Amortization is the process of gradually owing less debt because of regular payments of interest and principal. The amount of the monthly payment is calculated so that it is large enough to pay off the debt at the end of the term of the loan.

Fixed rate mortgages are fully amortizing. For example, if you have a 30 year fixed rate mortgage, at the end of the thirty years, the loan is paid off in full. If you have a 15 year fixed rate mortgage, the loan is fully paid off in fifteen years. That is why the monthly payments for a fifteen year loan are more than for a thirty year mortgage - you have to pay off the loan twice as fast. Of course, you also pay less interest for the life of the loan with a shorter-term mortgage.

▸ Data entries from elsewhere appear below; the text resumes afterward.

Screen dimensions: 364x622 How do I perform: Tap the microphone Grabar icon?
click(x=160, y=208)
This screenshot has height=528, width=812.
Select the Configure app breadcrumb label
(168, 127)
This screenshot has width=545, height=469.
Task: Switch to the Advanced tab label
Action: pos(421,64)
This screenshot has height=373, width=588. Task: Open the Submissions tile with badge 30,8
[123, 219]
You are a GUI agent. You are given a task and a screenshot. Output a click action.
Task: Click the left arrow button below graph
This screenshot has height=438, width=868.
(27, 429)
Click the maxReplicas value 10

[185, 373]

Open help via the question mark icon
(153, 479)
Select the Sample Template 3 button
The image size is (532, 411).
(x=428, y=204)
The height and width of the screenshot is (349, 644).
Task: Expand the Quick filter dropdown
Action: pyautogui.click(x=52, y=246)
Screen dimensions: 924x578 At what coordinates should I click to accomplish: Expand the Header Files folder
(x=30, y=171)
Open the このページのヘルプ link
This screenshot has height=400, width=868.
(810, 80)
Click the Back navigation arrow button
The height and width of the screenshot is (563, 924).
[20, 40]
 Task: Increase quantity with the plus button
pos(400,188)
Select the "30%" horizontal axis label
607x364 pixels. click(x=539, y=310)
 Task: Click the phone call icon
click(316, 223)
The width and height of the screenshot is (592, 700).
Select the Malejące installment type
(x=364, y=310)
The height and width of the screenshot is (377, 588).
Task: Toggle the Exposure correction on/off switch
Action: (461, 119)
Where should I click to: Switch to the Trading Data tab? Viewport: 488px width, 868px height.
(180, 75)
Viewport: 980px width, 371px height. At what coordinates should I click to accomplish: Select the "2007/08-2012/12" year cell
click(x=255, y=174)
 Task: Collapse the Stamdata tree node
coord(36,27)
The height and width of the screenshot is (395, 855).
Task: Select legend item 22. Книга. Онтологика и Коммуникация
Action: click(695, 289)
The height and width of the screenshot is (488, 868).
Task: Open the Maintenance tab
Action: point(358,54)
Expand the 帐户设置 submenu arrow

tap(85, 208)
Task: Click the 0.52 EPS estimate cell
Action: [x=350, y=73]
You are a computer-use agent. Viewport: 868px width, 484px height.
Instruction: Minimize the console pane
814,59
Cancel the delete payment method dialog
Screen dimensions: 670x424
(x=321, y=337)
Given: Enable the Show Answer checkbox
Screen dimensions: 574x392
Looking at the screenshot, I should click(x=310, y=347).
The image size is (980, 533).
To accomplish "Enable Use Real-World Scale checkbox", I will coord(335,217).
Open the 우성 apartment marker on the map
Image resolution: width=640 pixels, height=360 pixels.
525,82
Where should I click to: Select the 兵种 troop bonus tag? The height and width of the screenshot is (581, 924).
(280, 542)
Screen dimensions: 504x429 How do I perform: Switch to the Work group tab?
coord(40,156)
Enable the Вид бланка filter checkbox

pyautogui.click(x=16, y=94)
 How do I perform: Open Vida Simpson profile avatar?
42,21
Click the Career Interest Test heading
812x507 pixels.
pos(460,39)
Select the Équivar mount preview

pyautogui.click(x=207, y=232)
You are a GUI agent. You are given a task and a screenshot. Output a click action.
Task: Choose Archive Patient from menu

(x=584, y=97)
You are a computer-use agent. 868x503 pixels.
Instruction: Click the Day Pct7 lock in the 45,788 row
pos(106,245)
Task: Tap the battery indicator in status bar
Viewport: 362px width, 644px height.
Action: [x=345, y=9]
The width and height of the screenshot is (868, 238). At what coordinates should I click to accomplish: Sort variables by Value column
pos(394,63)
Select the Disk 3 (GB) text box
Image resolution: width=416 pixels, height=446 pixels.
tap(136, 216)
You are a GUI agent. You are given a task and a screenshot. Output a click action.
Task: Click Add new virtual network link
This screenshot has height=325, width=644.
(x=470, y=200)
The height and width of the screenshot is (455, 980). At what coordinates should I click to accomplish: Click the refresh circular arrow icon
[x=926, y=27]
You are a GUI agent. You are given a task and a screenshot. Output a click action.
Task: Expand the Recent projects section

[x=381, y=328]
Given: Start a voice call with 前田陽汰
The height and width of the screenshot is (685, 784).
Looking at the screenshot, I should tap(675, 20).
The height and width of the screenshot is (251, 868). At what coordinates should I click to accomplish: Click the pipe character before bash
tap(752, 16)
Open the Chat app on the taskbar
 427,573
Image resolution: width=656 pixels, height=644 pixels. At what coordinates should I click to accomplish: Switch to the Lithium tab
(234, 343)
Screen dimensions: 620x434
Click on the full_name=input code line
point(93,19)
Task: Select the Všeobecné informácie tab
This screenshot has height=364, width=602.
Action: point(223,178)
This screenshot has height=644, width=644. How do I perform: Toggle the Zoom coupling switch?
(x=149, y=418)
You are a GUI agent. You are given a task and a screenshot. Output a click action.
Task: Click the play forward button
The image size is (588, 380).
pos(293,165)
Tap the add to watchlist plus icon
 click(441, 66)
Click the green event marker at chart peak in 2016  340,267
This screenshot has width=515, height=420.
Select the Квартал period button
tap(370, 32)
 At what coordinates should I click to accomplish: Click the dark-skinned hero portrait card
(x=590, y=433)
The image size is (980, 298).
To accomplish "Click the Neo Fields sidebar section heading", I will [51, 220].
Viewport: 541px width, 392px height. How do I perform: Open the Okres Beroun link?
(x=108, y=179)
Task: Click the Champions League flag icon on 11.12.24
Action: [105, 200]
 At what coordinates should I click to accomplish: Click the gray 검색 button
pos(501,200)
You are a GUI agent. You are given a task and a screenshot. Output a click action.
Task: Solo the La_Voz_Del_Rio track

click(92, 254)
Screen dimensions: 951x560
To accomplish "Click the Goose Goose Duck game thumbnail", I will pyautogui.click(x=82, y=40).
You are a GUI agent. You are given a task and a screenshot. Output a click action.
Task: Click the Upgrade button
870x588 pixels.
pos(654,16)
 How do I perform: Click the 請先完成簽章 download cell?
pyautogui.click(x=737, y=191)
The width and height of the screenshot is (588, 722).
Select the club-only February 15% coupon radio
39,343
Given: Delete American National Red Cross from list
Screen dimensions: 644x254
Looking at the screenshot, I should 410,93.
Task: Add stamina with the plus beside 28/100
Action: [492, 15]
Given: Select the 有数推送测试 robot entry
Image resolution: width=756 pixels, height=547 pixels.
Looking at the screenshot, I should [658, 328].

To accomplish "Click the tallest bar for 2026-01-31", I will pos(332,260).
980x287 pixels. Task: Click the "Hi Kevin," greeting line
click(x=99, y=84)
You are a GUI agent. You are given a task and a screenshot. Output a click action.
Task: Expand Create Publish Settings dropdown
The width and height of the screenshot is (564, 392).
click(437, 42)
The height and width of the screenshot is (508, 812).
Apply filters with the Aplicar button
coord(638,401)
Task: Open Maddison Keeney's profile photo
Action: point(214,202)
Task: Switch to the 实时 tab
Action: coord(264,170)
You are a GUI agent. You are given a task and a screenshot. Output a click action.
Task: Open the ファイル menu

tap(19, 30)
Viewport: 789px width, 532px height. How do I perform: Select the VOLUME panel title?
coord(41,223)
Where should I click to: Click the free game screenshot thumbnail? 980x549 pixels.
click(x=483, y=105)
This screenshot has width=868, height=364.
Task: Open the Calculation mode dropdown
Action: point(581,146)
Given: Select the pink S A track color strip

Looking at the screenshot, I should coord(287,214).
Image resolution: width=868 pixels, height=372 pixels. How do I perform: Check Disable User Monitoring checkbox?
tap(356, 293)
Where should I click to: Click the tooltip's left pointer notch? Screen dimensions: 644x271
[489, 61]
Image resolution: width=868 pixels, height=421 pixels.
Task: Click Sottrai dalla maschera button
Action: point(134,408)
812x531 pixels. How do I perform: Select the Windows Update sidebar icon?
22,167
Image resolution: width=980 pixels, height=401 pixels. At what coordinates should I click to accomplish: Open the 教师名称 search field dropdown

Adjustable Rate Mortgages, or ARMs, also are fully amortizing. An ARM has a lower initial interest rate than a fixed mortgage. However, it only keeps this initial rate for a relatively short amount of time depending on what type of ARM you have. Once that period is over, the interest rate of an ARM then goes up or down usually every year over the term of the loan. Even though an ARM has a varying interest rate, it still amortizes, usually after 30 years.

Because of amortization, if you keep your mortgage for the entire loan period, at the end of that time you will own your home free and clear, unless, of course, you have taken out a home equity loan or second mortgage.